### Task material
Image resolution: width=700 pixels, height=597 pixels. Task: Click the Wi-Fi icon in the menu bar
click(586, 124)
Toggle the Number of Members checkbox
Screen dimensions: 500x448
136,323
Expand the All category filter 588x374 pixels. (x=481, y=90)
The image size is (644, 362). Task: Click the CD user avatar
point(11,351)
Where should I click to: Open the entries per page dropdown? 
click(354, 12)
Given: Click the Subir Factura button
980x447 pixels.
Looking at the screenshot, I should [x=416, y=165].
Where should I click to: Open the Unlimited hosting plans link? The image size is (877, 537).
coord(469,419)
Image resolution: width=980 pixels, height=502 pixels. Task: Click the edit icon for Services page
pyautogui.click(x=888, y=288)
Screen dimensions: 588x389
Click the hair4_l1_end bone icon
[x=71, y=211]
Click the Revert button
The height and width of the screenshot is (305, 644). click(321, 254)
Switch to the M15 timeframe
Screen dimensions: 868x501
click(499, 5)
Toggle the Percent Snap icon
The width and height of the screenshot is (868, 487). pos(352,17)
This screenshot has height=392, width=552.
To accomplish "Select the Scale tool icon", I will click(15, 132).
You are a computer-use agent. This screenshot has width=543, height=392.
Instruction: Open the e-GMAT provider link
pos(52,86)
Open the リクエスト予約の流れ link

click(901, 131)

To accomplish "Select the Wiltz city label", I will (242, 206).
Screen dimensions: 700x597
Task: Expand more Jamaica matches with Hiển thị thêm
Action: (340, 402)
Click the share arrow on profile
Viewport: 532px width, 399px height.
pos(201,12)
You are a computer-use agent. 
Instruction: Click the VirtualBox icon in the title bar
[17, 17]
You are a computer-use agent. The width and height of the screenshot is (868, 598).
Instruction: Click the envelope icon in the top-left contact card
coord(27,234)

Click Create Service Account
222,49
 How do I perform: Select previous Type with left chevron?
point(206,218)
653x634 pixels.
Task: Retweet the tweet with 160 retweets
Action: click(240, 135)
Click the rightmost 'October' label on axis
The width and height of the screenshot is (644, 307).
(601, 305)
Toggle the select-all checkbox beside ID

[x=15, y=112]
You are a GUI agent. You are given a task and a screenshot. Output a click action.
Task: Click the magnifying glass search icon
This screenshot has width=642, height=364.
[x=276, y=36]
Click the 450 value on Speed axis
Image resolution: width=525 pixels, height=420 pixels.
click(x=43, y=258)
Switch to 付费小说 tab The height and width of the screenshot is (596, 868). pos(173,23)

### Directions
Please output, exactly, the lines of the listing from the one containing "How do I perform: Select" through the last, inclusive, and no other lines.

### Your solution
 How do I perform: Select previous Type with left chevron?
point(206,218)
653x634 pixels.
Task: Retweet the tweet with 160 retweets
Action: click(240, 135)
Click the rightmost 'October' label on axis
The width and height of the screenshot is (644, 307).
(601, 305)
Toggle the select-all checkbox beside ID

[x=15, y=112]
You are a GUI agent. You are given a task and a screenshot. Output a click action.
Task: Click the magnifying glass search icon
This screenshot has width=642, height=364.
[x=276, y=36]
Click the 450 value on Speed axis
Image resolution: width=525 pixels, height=420 pixels.
click(x=43, y=258)
Switch to 付费小说 tab The height and width of the screenshot is (596, 868). pos(173,23)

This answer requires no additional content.